Il est ce que les médias ont appelé l’un des seconds couteaux de ce procès. Pas le curriculum vitae d’un Eric Woerth. Pas la prestance d’un François-Marie Banier. Pas le pouvoir d’un Patrice de Maistre.

Mais l’un de ceux qui, tout de même, ont bénéficié des largesses de Liliane Bettencourt : 10 millions d’euros sur une assurance vie à son nom. Lui qui aurait pourtant refusé à plusieurs reprises les cadeaux de celle qu’il soignait.

Alain Thurin n’est pas l’un de ces notables assis sur les bancs des prévenus. Mais un infirmier des hôpitaux publics à la retraite, devenu l’infirmier de nuit d’André Bettencourt lorsque celui-ci dépérit, puis celui de Liliane après le décès de son mari.
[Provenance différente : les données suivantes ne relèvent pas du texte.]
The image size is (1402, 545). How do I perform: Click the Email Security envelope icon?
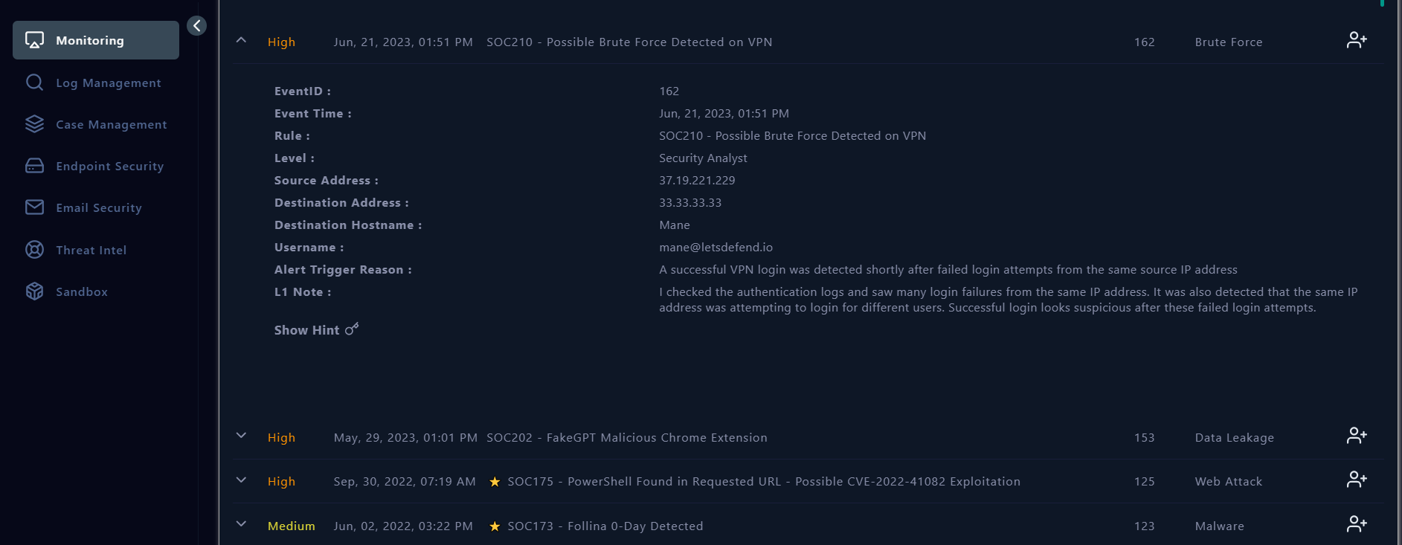[34, 207]
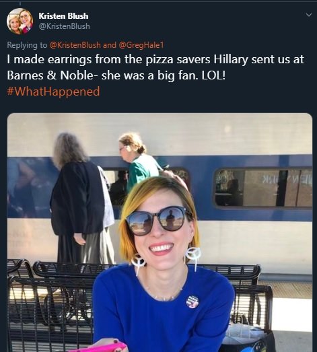
Task: Click the campaign pin on blue shirt
Action: [x=192, y=302]
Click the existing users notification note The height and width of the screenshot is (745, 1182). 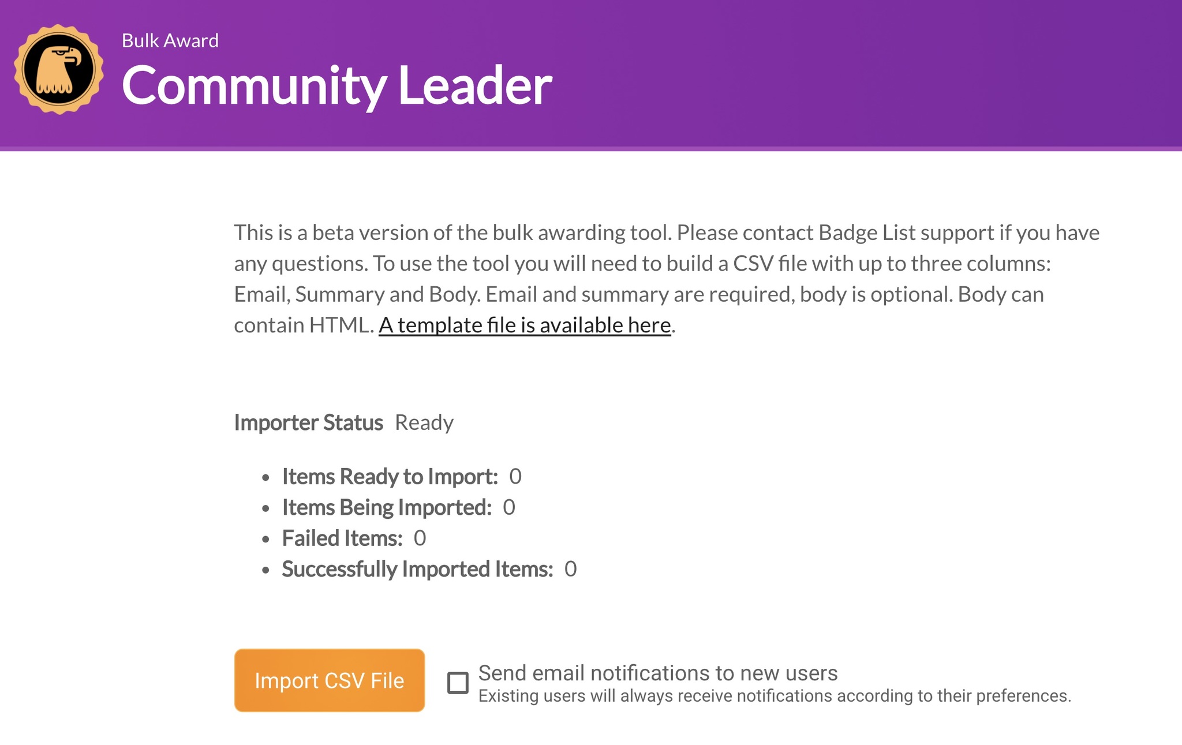pyautogui.click(x=775, y=696)
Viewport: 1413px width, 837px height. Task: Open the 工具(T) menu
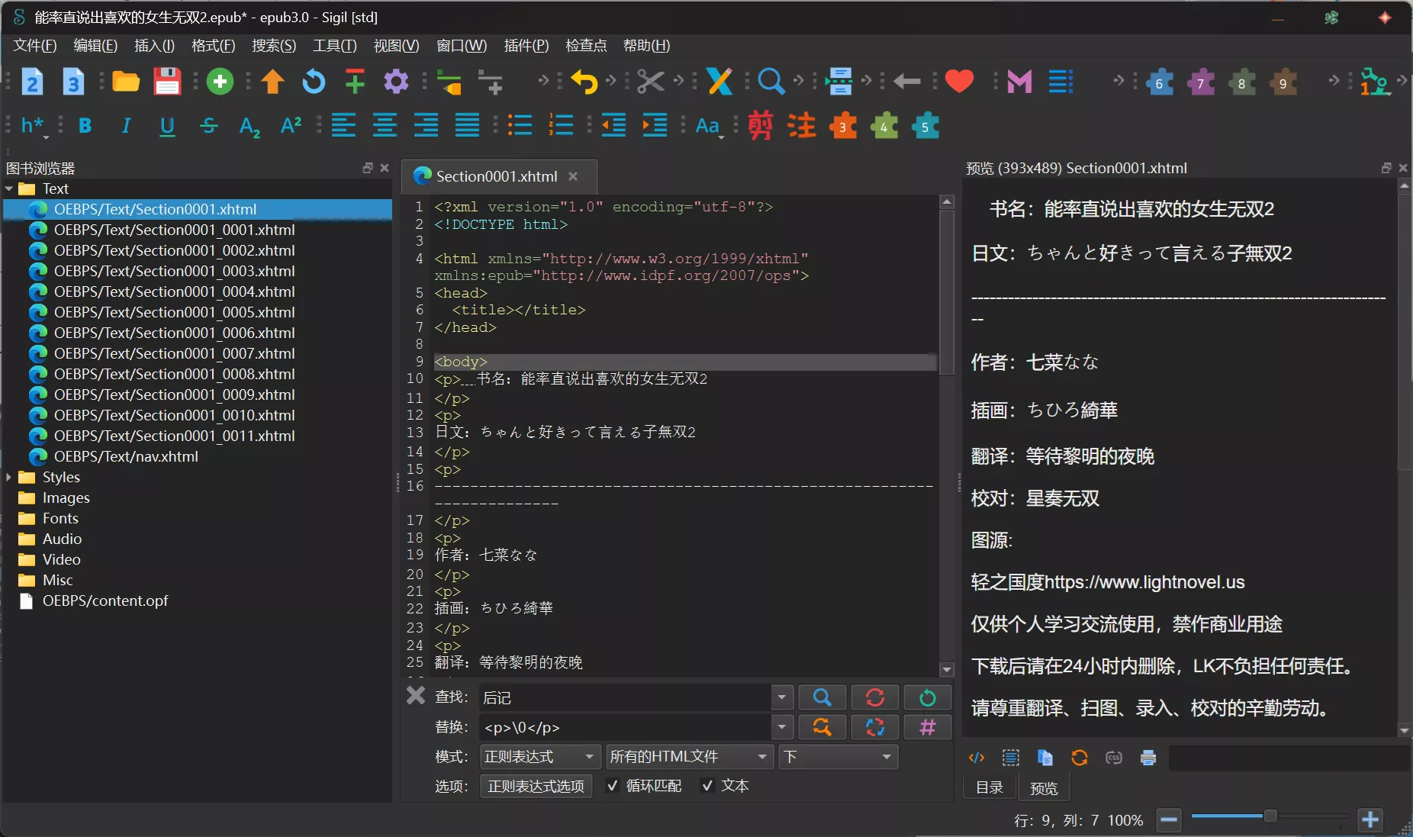334,46
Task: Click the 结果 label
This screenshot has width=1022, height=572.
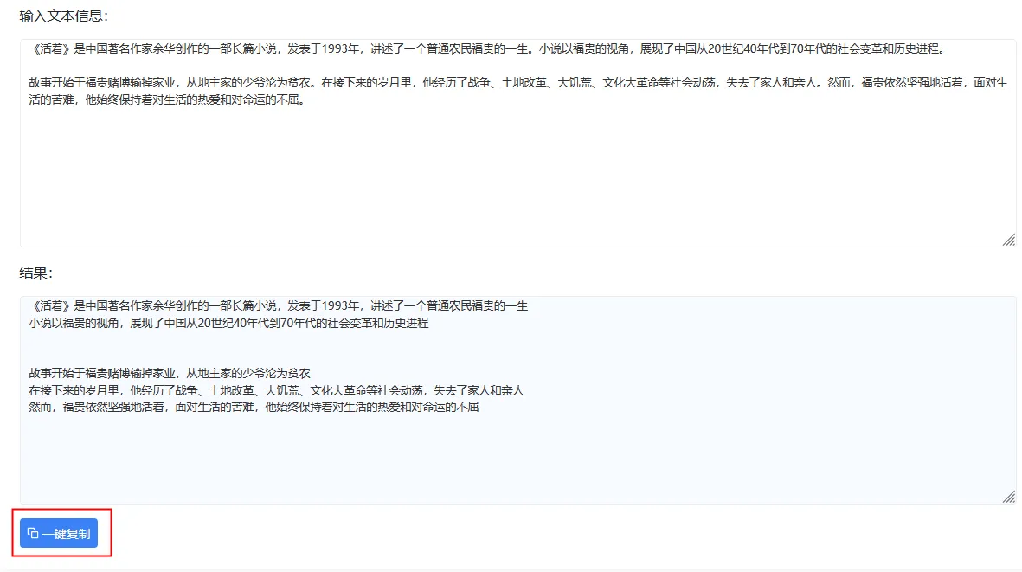Action: (x=35, y=273)
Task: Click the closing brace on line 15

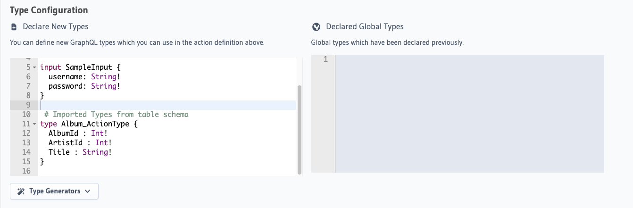Action: 42,162
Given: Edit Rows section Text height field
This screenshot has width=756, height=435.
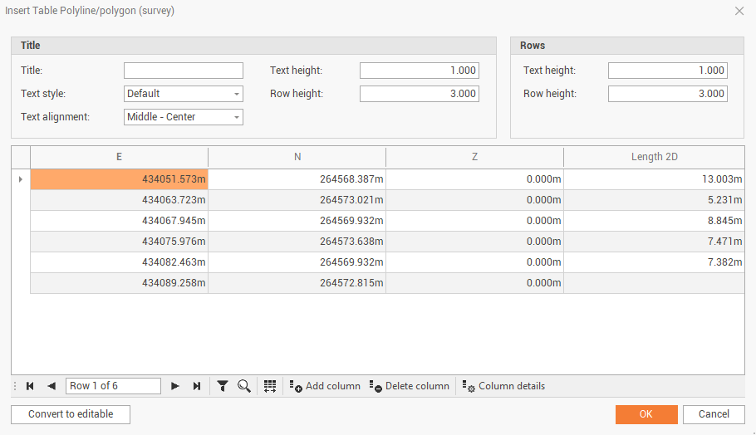Looking at the screenshot, I should click(667, 71).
Petit à petit, Alain Thurin devient bien plus qu’un infirmier, reste le soir puis la nuit, dort dans un transat dans la chambre de la milliardaire. Et occupe une place de plus en plus importante à ses côtés. Il devient ainsi l’intermédiaire entre le nouveau mandataire de protection de Liliane Bettencourt et celle-ci. Il donne son avis, prend des photos avec elle en vacances. Il devient omniprésent, dénoncent certains membres du personnel de maison.

On l’a appris hier, à l’ouverture de ce qui est aussi son procès : Alain Thurin s’est pendu, dans un bois près de son domicile de Brétigny-sur-Orge. Il serait entre la vie et la mort.

Quelques heures avant, l’ancien infirmier, qui avait choisi de se défendre seul, sans avocat, a envoyé une lettre au parquet de Bordeaux. Le tribunal a désormais tout le loisir de l’examiner.